We should now be seeing the odd fulmar gliding along the clifftops, perhaps even sitting at a nest site? Fulmars had a dreadful breeding season on the May this past season and figures for the other Forth islands were not much better.
Dare I say it? Perhaps just a little early, but as soon as the cameras are switched on have a quick scan on the Angel and Pilgrims stacks. Any guillemots? They quickly disperse, but it’s not unusual to see them first thing! Please do note dates that any are seen.
Craigleith: Much quieter now but on calm sea days, moulted pups will often haul out on the low rocks and sleep! A flock of over 30 finches (possibly linnet) were spotted flitting over the island. Any sign on the graylag?
The harsh frost is sitting on the island today. Perfect for killing off the tiny mallow seedlings! With cuts undertaken in Sept and October it cleared ground allowing small seeds to flourish. This kind of weather is such a bonus. It takes out that layer and when milder weather returns and growth resumes the spring cut should hopefully be sufficient to see it through the breeding season.

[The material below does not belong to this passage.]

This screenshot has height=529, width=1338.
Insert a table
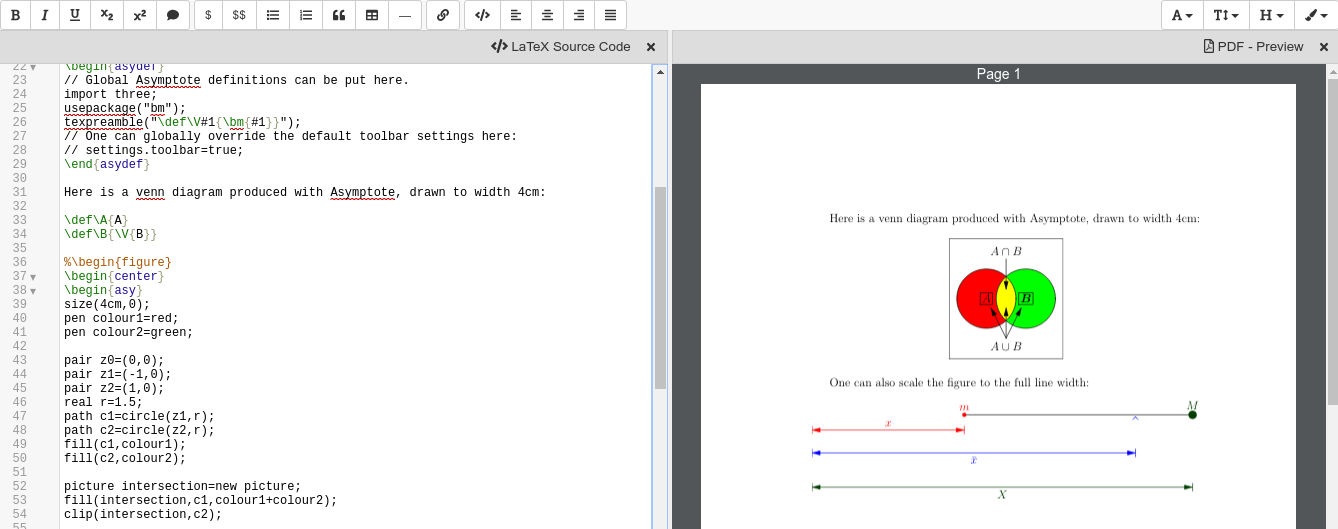[372, 15]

Fidra: Fairly quiet. Keep a watch for the peregrine and for any wildfowl that may graze on the island or be feeding in sheltered waters.

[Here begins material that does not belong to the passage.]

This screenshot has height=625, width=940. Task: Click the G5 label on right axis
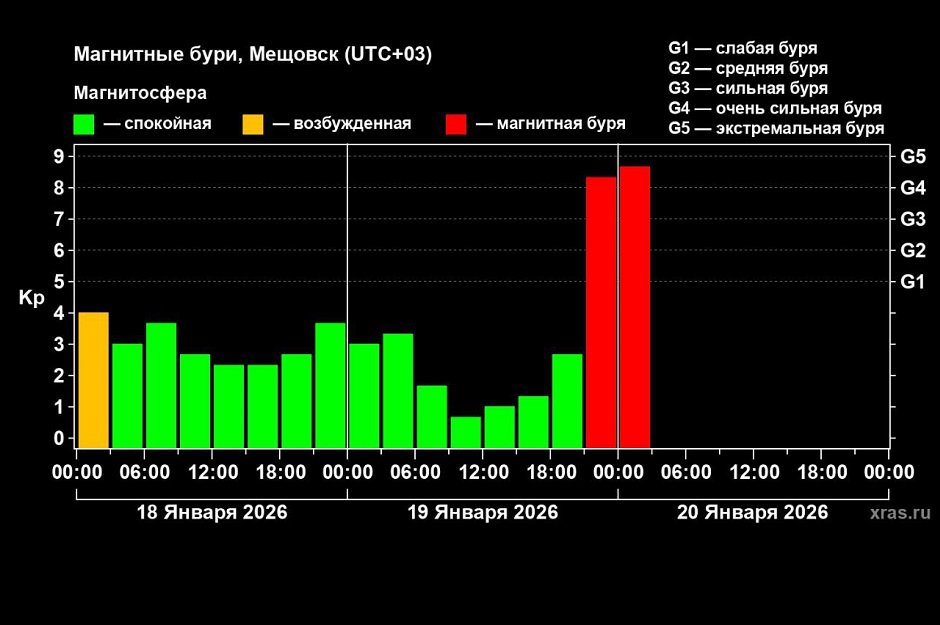[913, 156]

Viewing Deck: On these still frosty mornings conditions are perfect for spending a little time on the viewing deck. Scan the rocks for purple sandpiper, turnstone, redshank, oystercatcher, heron, occasionally knot, ringed plover, dunlin and sanderling are seen, and scan the bay for seaducks, eider, long-tailed duck, red-breasted merganser, scoter, along with the familiar shag, cormorant and auk . You never know what may be passing through!
Spare a thought for the small passerines that frequent parks and gardens. Even just a small amount of fats and seeds scattered can make the difference of survival for them.
Keith Brockie and Derek Robertson
Being in a fortunate position, I’ve bumped into Keith and Derek over these last couple of years as they have sketched and painted on the May. It is such a pleasure to see their books in the Centre.
Keith gave us a wonderful presentation a couple of weeks ago as part of the Reading Hour, for Book Week Scotland. His images were breathtaking in detail, all captured along with notes and information of his experience as he watched the particular subject.
Derek too, his puffin images are stunning and delicate, again with background notes. Although we don’t have otters on the May I found myself purchasing this for a gift.
I do know as I turned the pages, the beauty of these images me left me with a yearning for the first sign of spring and the first May visits.
Owls: Tawny, barn owl. Do you ever hear a tawny owl calling or spot the majestic barn owl hunting at night? This was part of the discussion at the SOC discussion group last night. I know at certain times of year I hear a tawny owl calling from the Lodge grounds and another in the distance. Although there are substantial records, updated information is always welcomed. To save an army of strange people skulking in woods or fields at night, if you do hear a tawny calling or know of a barn owl in your locality, please do let me know and I will pass this info onto the SOC. Thank you.